Having obtained trail-camera images of this new buck, which he nicknamed “Bullwinkle,” he placed four trail cameras around his setup to learn more about the buck’s bedding area and travel routes.
Dunnagan could access the property from only one spot, so he restricted his movements to filling corn feeders and checking his trail cameras when he was certain rain would wash away his scent. He soon discovered the buck was coming to his lease from his cousin’s property and got permission from his cousin to come to his stand, set along the edge of a wheat field, from a different direction. He’d also determined that a northeast wind was the only one that would allow him to fool the buck’s nose.
“As luck would have it, everything was perfect Sept. 7,” he said. “I had a northeast wind in my face, and I didn’t break a twig going in,” he said.
Dunnagan was less certain about his crossbow – a Ten Point set to fling a bolt tipped with a 100-grain Spitfire Maxx broadhead at 330 feet per second.
“I knew it was gonna be a long shot, and I’d bought the crossbow at the beginning of (2011) season, but I didn’t feel comfortable with it, even though I could put (a bolt) in a coffee cup at 50 yards,” he said. “I’d been shooting compounds for 40 years, and my Mathews (bow) was pretty quiet, but the crossbow sounded like slamming a car door.”
But fortune smiled, as Bullwinkle was the first deer Dunnagan saw that afternoon, 300 yards from his stand. After the buck cautiously circled the field and a corn feeder – suspended near the edge of the field – he got ready to take a 30-yard shot.

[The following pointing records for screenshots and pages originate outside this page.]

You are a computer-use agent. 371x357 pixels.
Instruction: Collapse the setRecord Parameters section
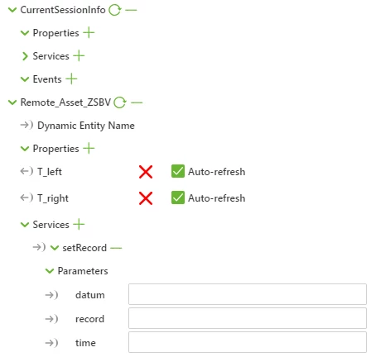50,271
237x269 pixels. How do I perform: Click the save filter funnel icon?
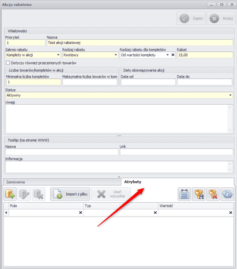(199, 194)
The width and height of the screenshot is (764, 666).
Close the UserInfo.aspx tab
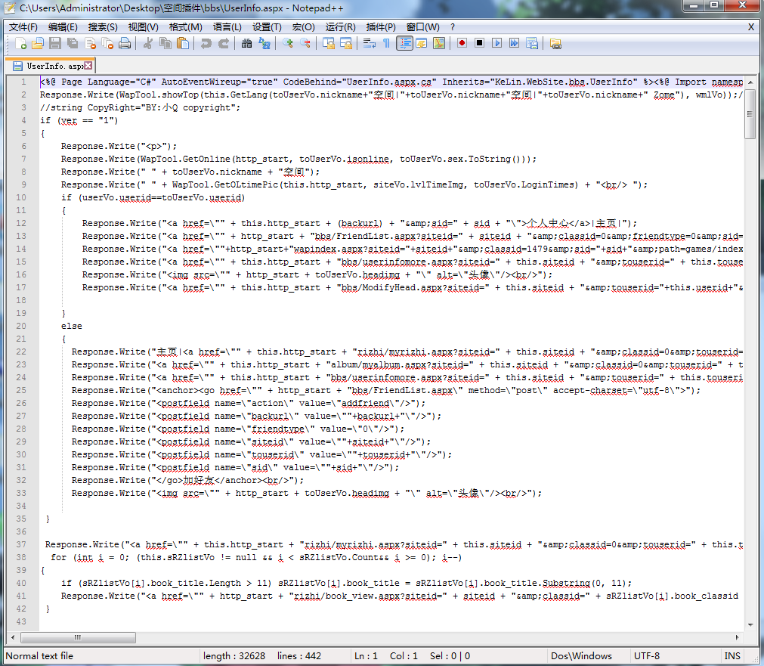pos(88,66)
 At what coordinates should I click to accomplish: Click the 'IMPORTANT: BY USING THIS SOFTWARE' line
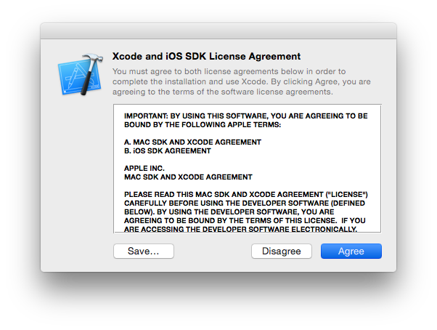coord(246,116)
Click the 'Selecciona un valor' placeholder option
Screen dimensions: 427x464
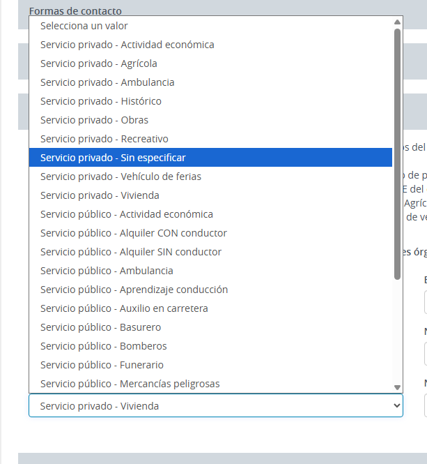tap(84, 26)
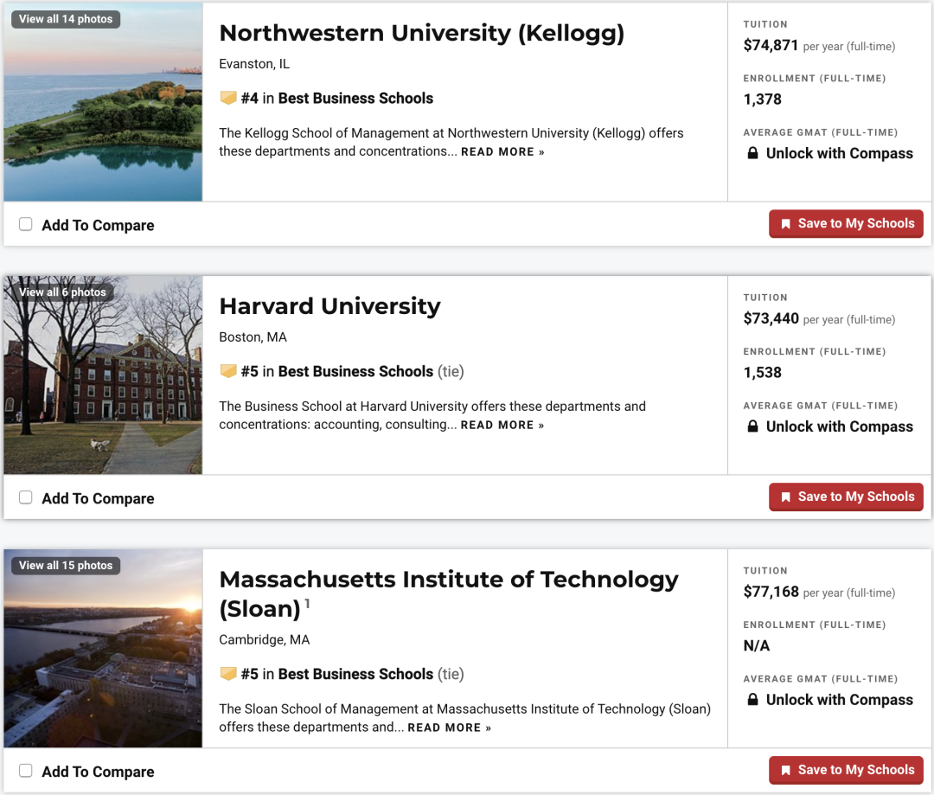The image size is (934, 795).
Task: Open the Harvard University title link
Action: pyautogui.click(x=330, y=306)
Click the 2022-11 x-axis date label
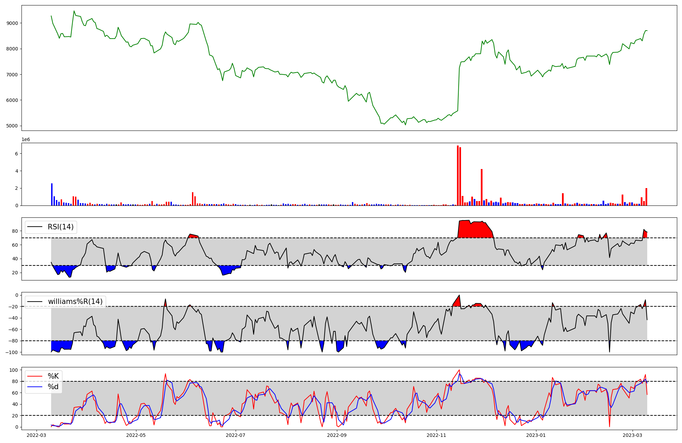The width and height of the screenshot is (682, 443). 437,435

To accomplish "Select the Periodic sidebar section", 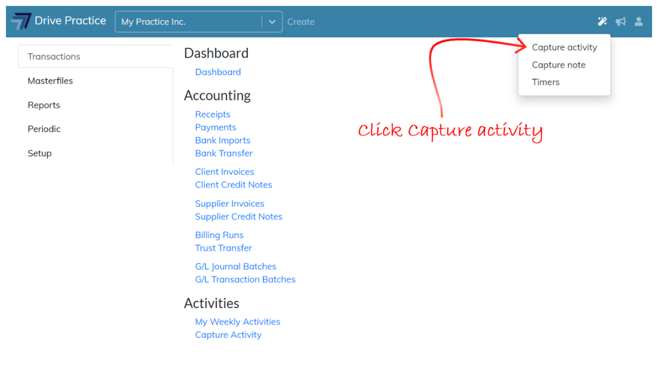I will pyautogui.click(x=44, y=129).
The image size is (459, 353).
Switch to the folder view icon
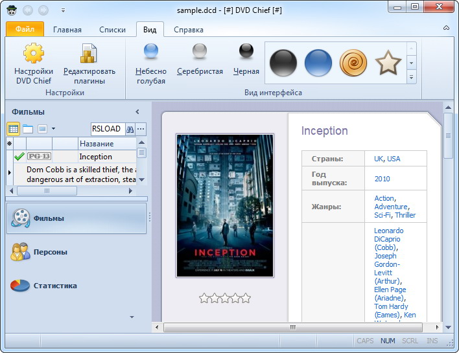click(x=28, y=129)
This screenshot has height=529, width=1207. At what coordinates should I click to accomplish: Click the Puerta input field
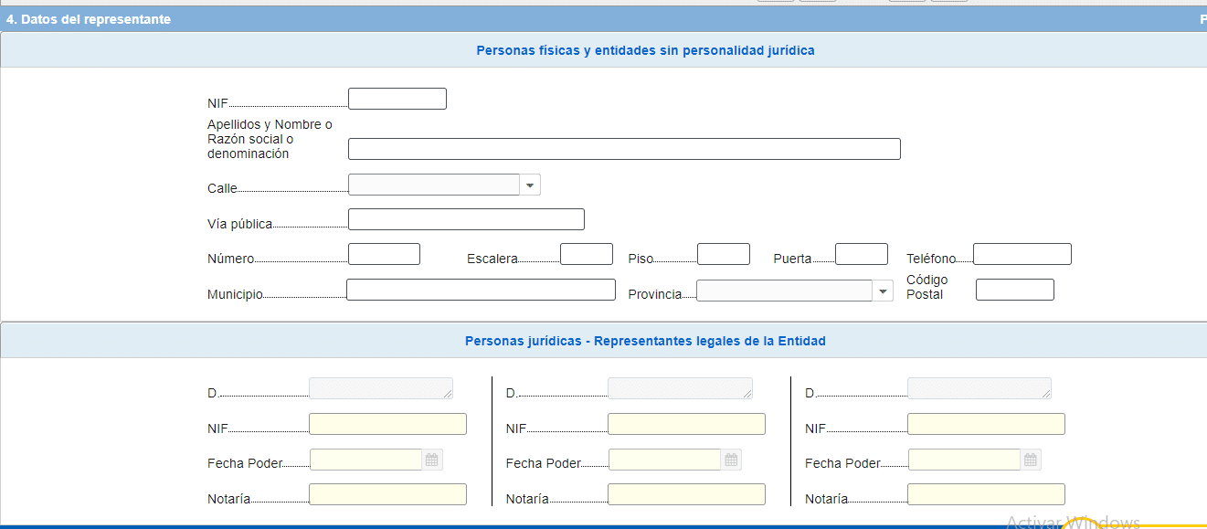[x=861, y=254]
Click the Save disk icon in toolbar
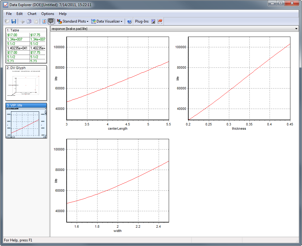The width and height of the screenshot is (302, 246). pyautogui.click(x=14, y=21)
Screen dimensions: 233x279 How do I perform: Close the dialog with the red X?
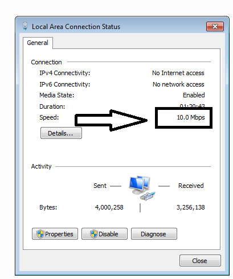pyautogui.click(x=215, y=26)
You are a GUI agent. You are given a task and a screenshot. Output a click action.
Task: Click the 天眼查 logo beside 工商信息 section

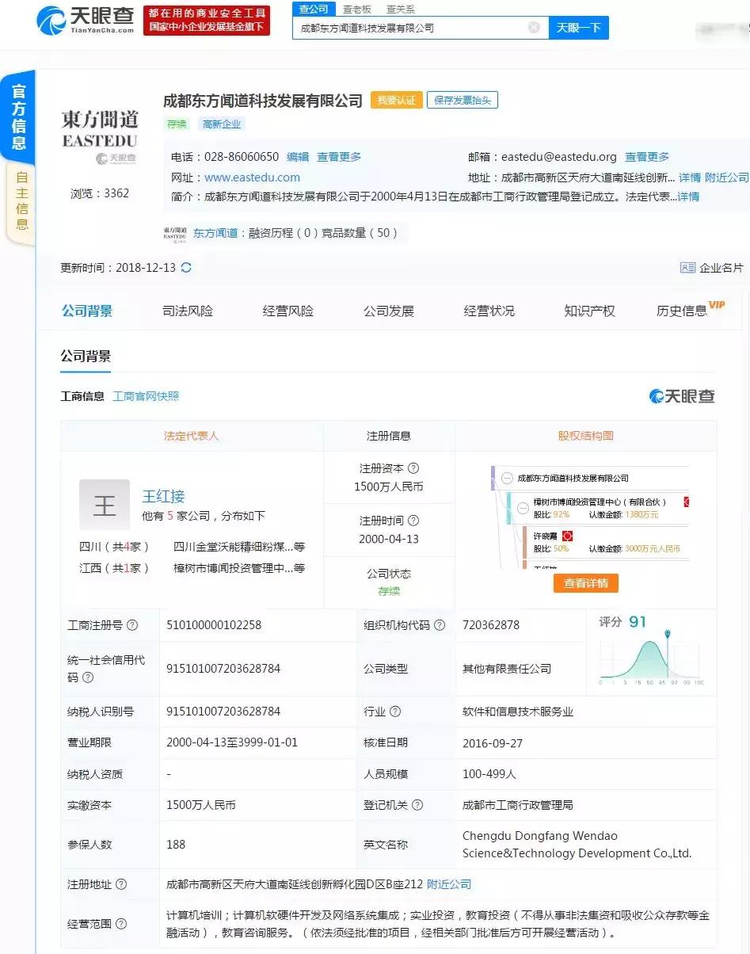click(682, 396)
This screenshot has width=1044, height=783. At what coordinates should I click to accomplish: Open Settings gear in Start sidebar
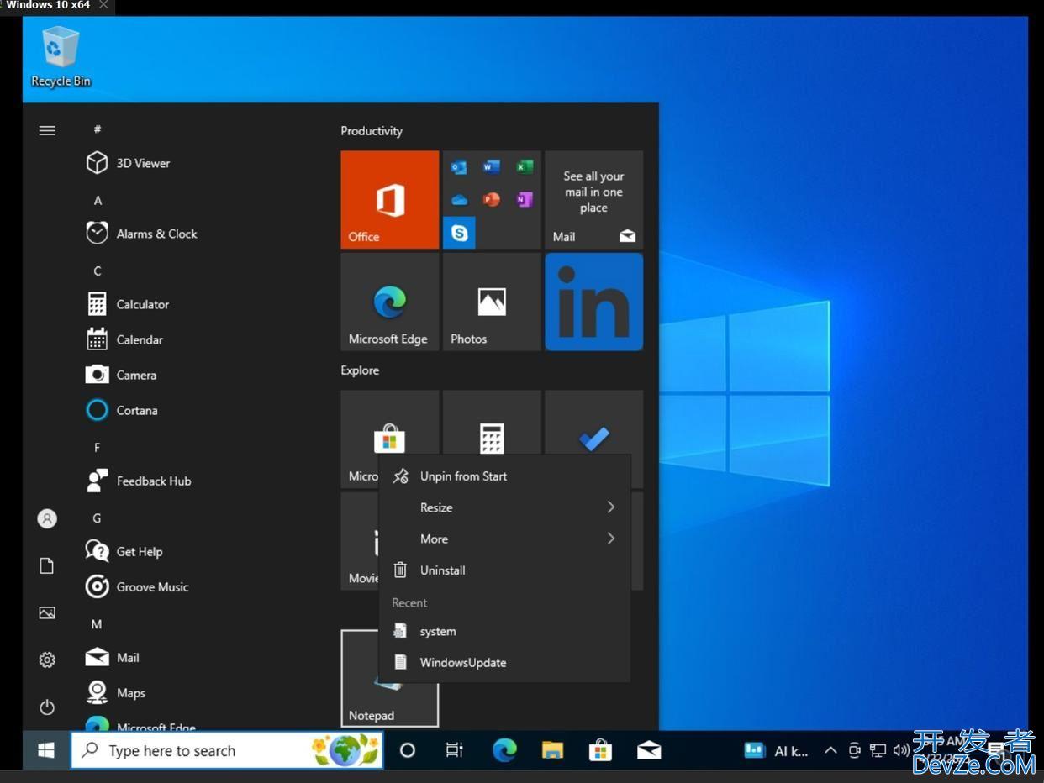click(x=47, y=660)
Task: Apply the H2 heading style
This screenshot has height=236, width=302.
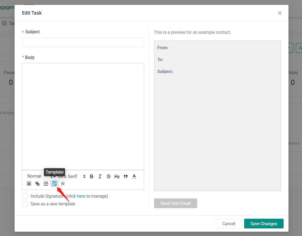Action: click(117, 177)
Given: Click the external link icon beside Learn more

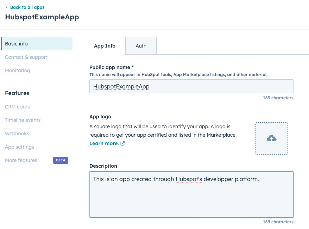Looking at the screenshot, I should [x=122, y=143].
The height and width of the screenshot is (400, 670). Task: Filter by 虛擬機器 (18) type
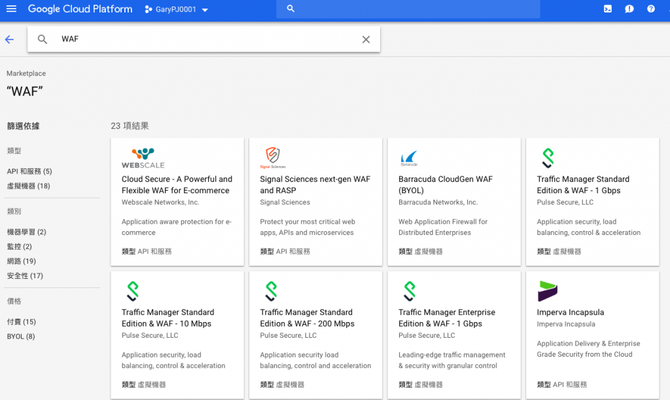point(28,186)
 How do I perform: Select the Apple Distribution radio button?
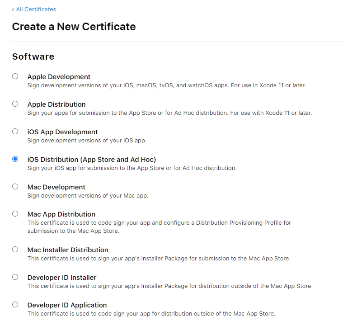[15, 104]
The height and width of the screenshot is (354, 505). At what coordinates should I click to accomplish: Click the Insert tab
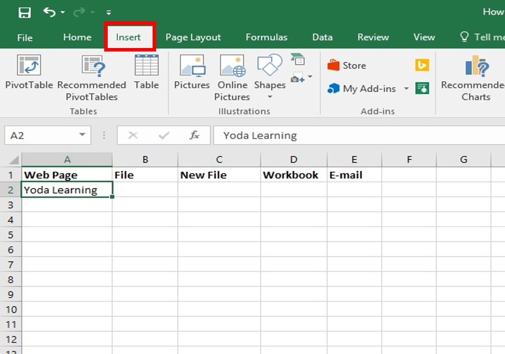tap(128, 37)
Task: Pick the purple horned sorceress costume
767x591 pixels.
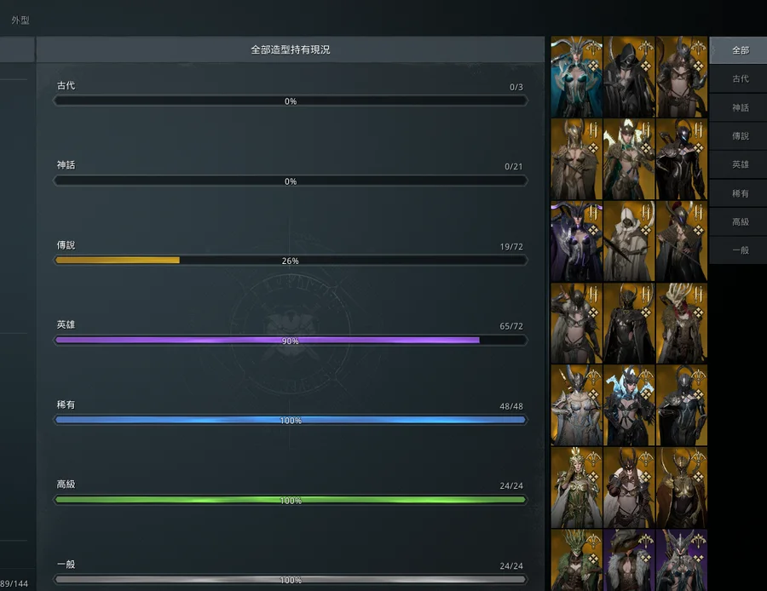Action: 576,242
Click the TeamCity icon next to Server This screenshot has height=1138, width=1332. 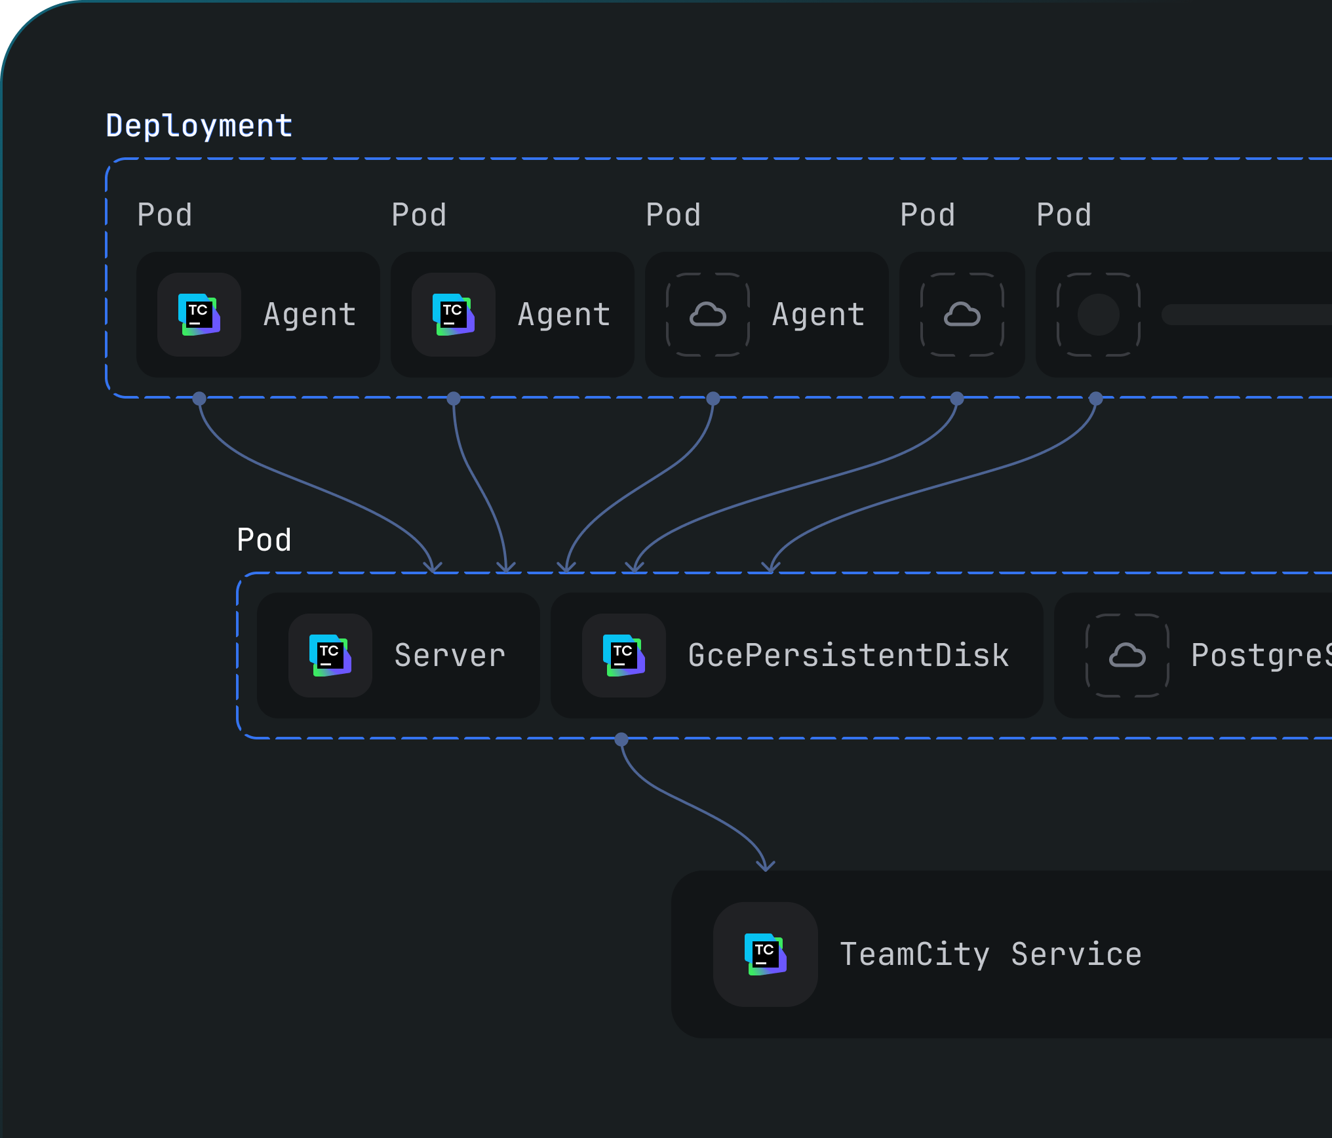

“All of a sudden, a dead tree falls behind me in the woods and scares the hell out of me and Bullwinkle,” Dunnagan said.
The buck ran into the woods, but it reappeared with an 8-pointer whose body blocked Dunnagan’s aim. Then, the 8-pointer bolted, chasing a doe and again spooking Bullwinkle into the woods.
“But he came back and was 44 yards out,” he said. “I put the 40-yard pin on the bottom of his chest and squeezed the trigger, but I didn’t hear the tell-tale smack when a broadhead hits. I began to worry about the shot.”
After seeing little evidence of a vital hit, Dunnagan backed out, went home and called a friend, Marc Gill. They waited four hours and returned at midnight. After a short search, Dunnagan spotted his trophy 80 yards into the woods.
“All the circumference (measurements) of the deer measured greater than 4 1/2 inches, and that’s the most-impressive thing about the rack to me,” he said.
The buck had main beams of 23 4/8 and 25 4/8 inches and tines that measured as long as 9 4/8 and 10 3/8 inches.